Most evangelicals have not turned their backs on the environmental movement because they believe in the rapture, they are against the environmental movement because they believe the environmental movement has become co-opted by theological and political liberals. In the words of some of my friends who are in marketing, "the environment has already been branded as a 'liberal' cause."
Which is Rev. Ball's point exactly:
The main reason many evangelicals have not been as engaged in caring for God’s creation as the Bible calls them to be is because in their minds “environmentalists” are liberals who hold beliefs (e.g. pantheism) and values (e.g. population control) that can be harmful and lead people astray. Indeed, becoming an environmentalist could lead one to become a full-blown liberal, and thus turn away from conservative Christian values and those who hold them. Some evangelicals are also concerned about what they regard as liberal solutions to environmental problems: big government and oppressive regulations.Because environmentalists are perceived to be liberals, anything tagged as an “environmental” concern must be liberal, too. There is an unfortunate guilt-by-association dynamic at play: if something is liberal, then evangelicals should have nothing to do with it.
I think Ball is absolutely correct here. Whenever I talk about the need for Christians to care for the environment, people assume that I am going to walk out the door and start a voter registration booth for the Democratic party. Even more, the most distressing comments in the Moyers’ show were from evangelical leaders who assumed that everything put forth by Richard Cizik and the NAE was little more than the result of liberal puppeteers pulling strings or unconsciously manipulating.
But Cizik, a pro-life, pro-Bush conservative has famously said that his biblical consistency has led him to political inconsistency. And he seems to me to be trying very hard to work out the ramifications of a biblical conviction in a deeply divided political arena (and the NAE is a political lobbying effort.) But for most of the rest of us, this isn’t the issue. We don’t have to figure out what it means to care for the Creation in Washington, but in our own hometowns.
My friends let’s not allow our politics to pollute our Christian practice. Until we realize just how profoundly our political convictions end up shaping our theological convictions and biblical practices, we will be unable to articulate a clear biblically-rooted course of action. (Yes. I realize this has implications for lots of areas, so, bloggers, have at it.)

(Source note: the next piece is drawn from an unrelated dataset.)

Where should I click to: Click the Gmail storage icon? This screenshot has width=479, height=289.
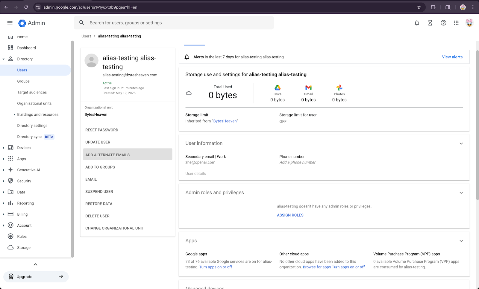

I certainly believe that our theological convictions and our worldviews have a huge influence on how we view our obligations in the world. (In fact, I would argue that a biblically tutored worldview SHOULD be the guiding grid for helping us determine our life choices.) But for many of us, we can’t even begin to think about something like how we care for the environment until we acknowledge the degree to which our political concerns and the worldview they reveal are the tail wagging the dog.
In the future I’d like to write more about worldview and how we intentionally shape a biblical one. But in the meantime, let’s put that "political" concern on the table. Let's acknowledge that the caring for the environment can be a political quagmire and then let’s do what we evangelicals do best. Let’s go back to the Bible. Let’s let the Bible guide us on what God has said, let’s work out the theological and ethical convictions that follow from that and then determine what we should and should not do. Then let’s invite people of all political stripes to join us.
Bible first, theology second, politics last. Now there's a "slogan" for a much better "brand."